Mossi society is divided in two different strata, the Tengabisi and the Nakomsé. The Nakomsé held all political power in traditional Mossi society before French colonisation and has maintained some level of it even after. The group still has substantial power at village level today. The Nakomsé subjugated the Tengabisi, which translates to 'children of the earth'.
Although Mossi society has been ruled by the Nakomsé, the descendants of the Tengabisi have right of first ownership of the land and therefore exercise all authority over its use. So in a way, the two groups complement each other—the Nakomsé maintain order by using powerful ancestors to benefit the community while the Tengabisi manipulate the forces and appease the spirits of nature for the common good.
Because each group has a different responsibility to the wider Mossi society, the Nakomsé and Tengabisi each produce a different type of ritual object. The Tengabisi create masks while the Nakomsé make figures called ninandé (sing. ninana). Ninandé are male and female royal figures intended to represent their ancestors and validate Mossi rule. Generally speaking, Nakomsé use ninandé to represent Mossi ancestors and call upon them to help control and manipulate outside forces.

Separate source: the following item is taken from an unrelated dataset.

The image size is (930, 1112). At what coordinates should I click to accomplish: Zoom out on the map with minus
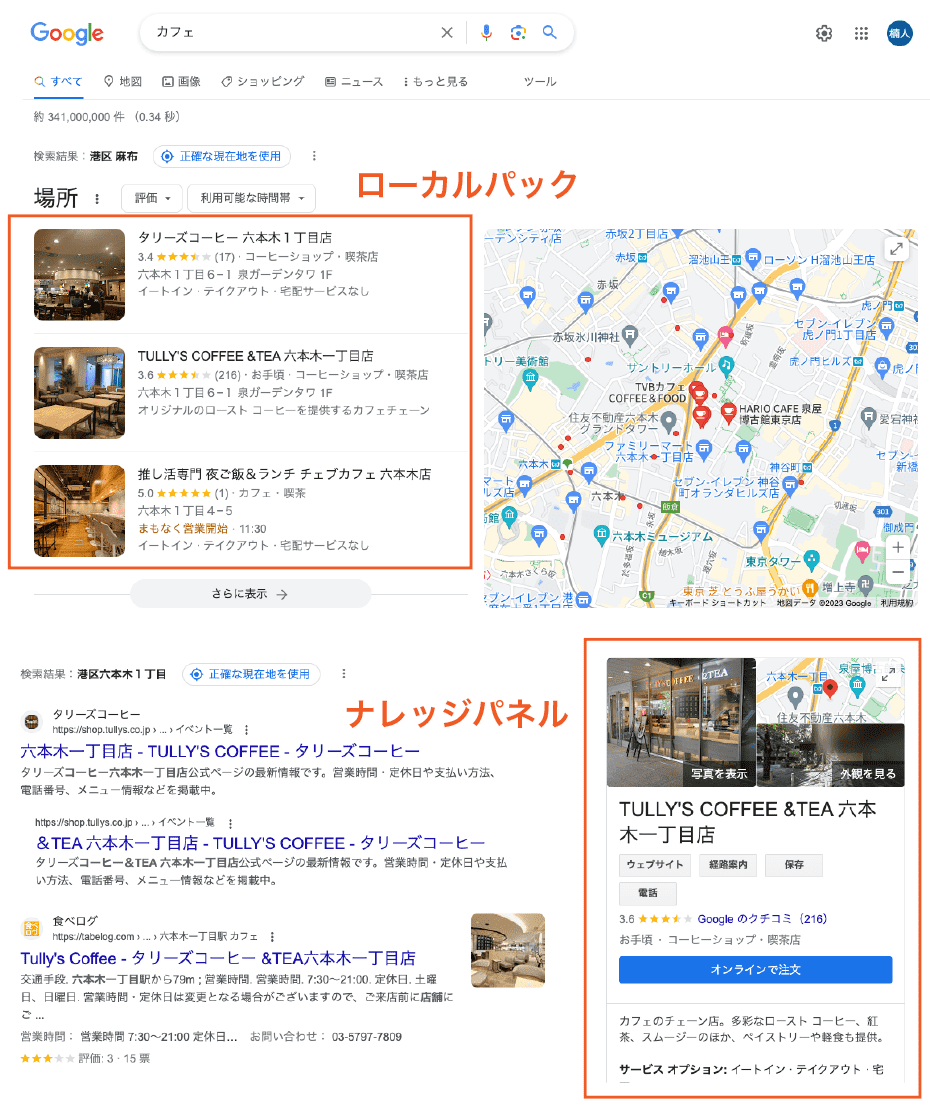tap(898, 572)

Mossi ninandé figures serve as memorials to specific chiefs from past military and political powers that established the Mossi states. Ninandé are used to give tangible form to ancestral Mossi spirits. In the case for burials, wooden ninandé replace the corpses of deceased chiefs. They can be used ceremoniously in the village to honour a chief. At year-end ancestral sacrifices called Na-poosum, ninandé figures are dressed in earrings, strands of beads and small cloth wrappers imitating traditional female dress. At these celebrations, the ninandé are displayed publicly and are called upon to provide favourably for the community.
When not in use, ninandé are stored in a hut called the kimse-roogo, the ancestral spirit house for the chief’s clan.